▸ OBJECTIVE
Set out the items below as a Markdown table with the columns "Index" and "Line", beginning with the line containing "Given: Select the App Store information icon" and continuing through the end of the items, both ends included. Number each line in order, omit blank lines, and leave the pictures out.

▸ ROWS
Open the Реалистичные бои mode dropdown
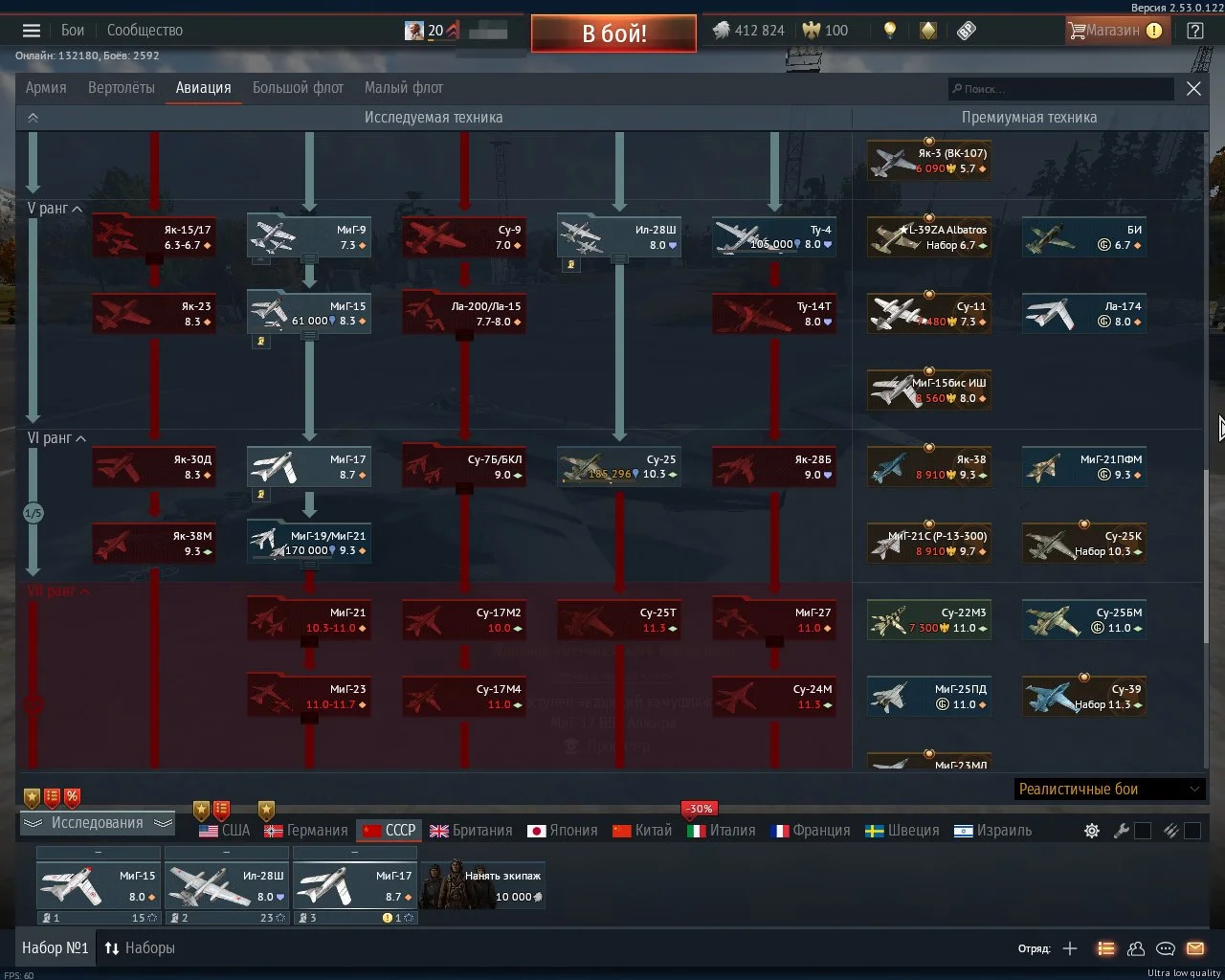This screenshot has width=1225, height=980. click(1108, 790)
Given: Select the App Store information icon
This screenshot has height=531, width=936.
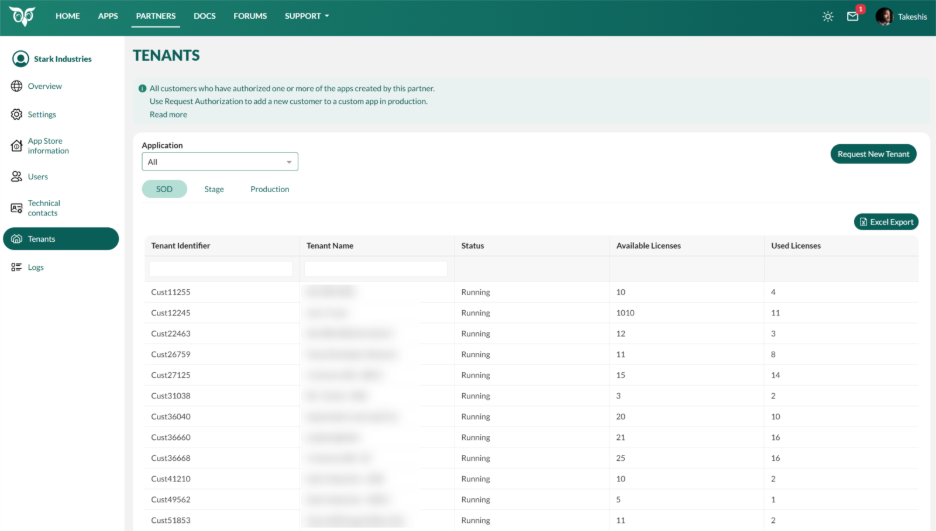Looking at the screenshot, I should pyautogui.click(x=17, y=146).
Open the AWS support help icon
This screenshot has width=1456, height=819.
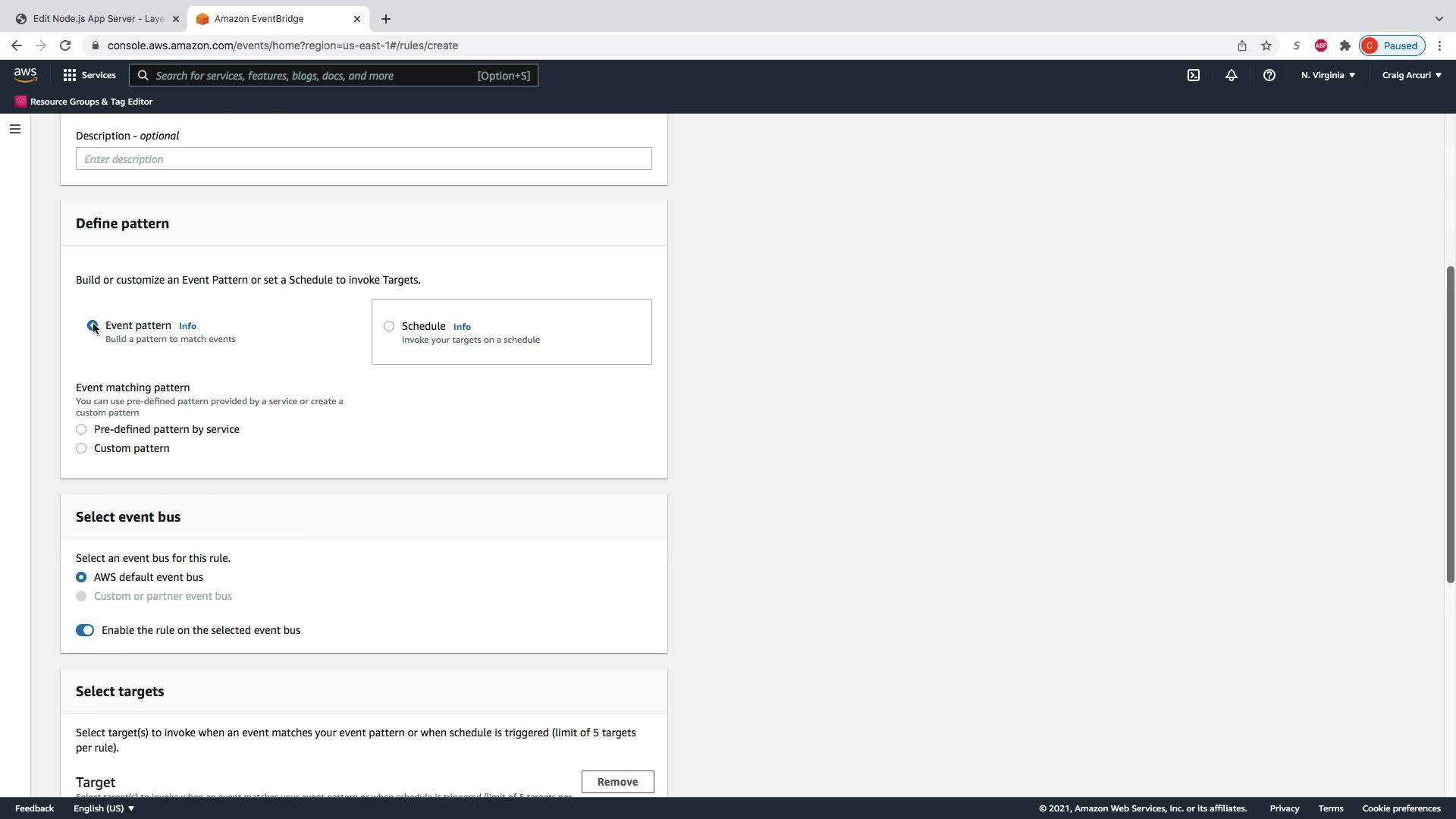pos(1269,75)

▸ OUTPUT OF THE TASK
| Index | Line |
|---|---|
| 1 | Given: Select the App Store information icon |
| 2 | This screenshot has height=531, width=936. |
| 3 | Looking at the screenshot, I should pyautogui.click(x=17, y=146). |
| 4 | Open the AWS support help icon |
| 5 | This screenshot has width=1456, height=819. |
| 6 | pos(1269,75) |